> _Text excerpt_

No, it really isn't very important state to be aware of. :-)

I think there are two categories of use case here.

1.  I want to leave home/work/wherever, and log out / shut down / take
    my USB key with me. Has the download/copy/whatever finished yet?
    That doesn't require "persistent awareness"; it requires the OS to
    tell me, when I try to log out / shut down / disconnect the USB key,
    "whoa, you shouldn't do that yet, I'm still working".

2.  I want to know whether it makes sense for me to check e-mail /
    grab a drink / go to the toilet / go for lunch, while waiting for
    this task to finish. That doesn't require "persistent awareness"
    either; it requires me seeing, momentarily, an estimate of time
    remaining. And persistent awareness would actually be
    counterproductive if I was trying to concentrate on something else
    on the screen (like that e-mail) while waiting.

Are there any cases that don't fit into those two categories?

> _Material supplied_
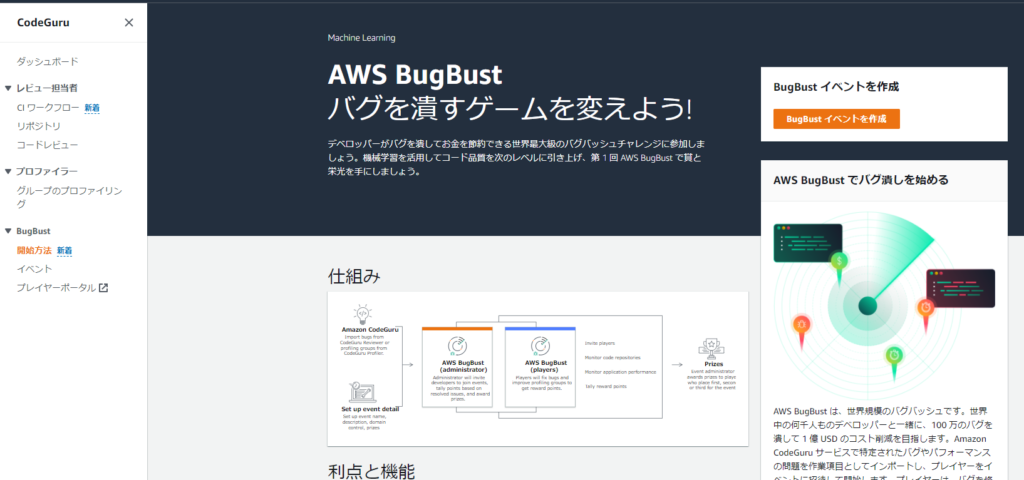The height and width of the screenshot is (480, 1024).
Task: Click the Amazon CodeGuru lightbulb icon
Action: 362,313
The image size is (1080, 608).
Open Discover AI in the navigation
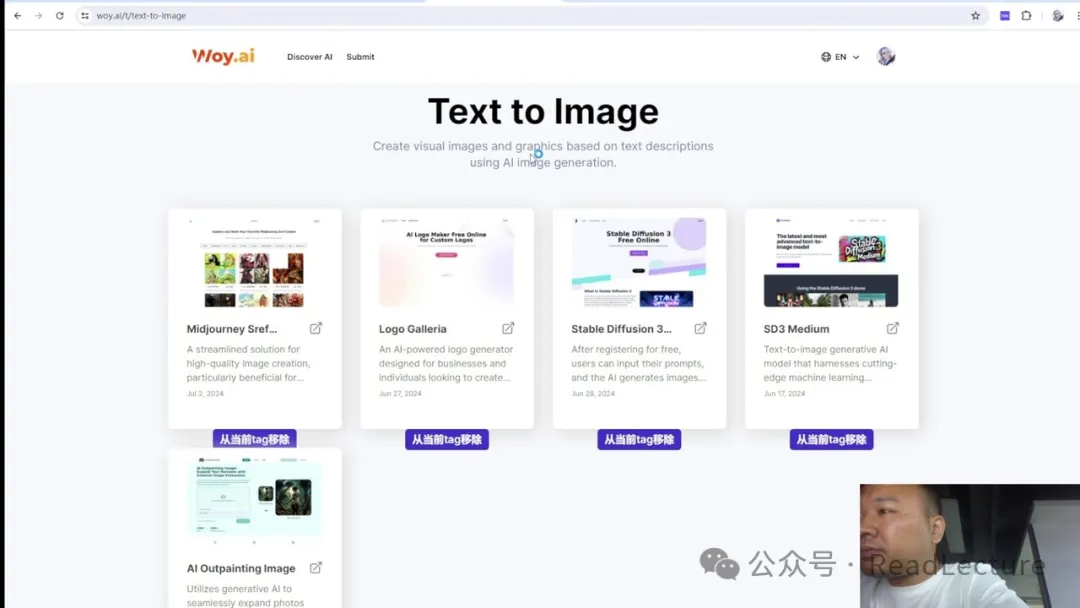(309, 57)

> _Given problem_
Extend the text on when a user needs to know how a running task is progressing, picking up right after its closing question.

> _Response to this exercise_
>> Ubuntu is a multitasking OS, and applications can inhibit logout if
>> necessary.
>
> ..logout is not a problem here, my point is rather that options arise
> with such an indicator available:
>
> We discussed prioritizing downloads for example..

That would be easier in a window than a menu -- first because a window
could be wide enough to show much more information about each task,
second because dragging to prioritize tasks in a window wouldn't
conflict with the usual drag-to-select behavior of menu items, and third
because it would be quicker to recover from mistakenly dragging off the
edge of the container (a menu would close, a window wouldn't).

> or think of seeing your overall downloading progress at a glance..
> or knowing how much time is approximately left, before evolution will
> finish syncing your emails from the cloud, or how many files Ubuntu One
> has completed syncing from what total number of objects..

Both of these would also be easier in a window than a menu, because if
you really wanted to, you could leave the window open beside your work.
(For example, when I made screencasts of my software tests earlier this
month, the video encoding would take a few minutes, so I had the
encoding progress window open alongside the browser window where I was
doing bug triage while waiting.)

> Personally, i would love to see information from System Monitor here,
> i.e. whether an app is frozen or unresponsive (of course again
> transparently), perhaps using the warning colors we discussed so
> vividly before.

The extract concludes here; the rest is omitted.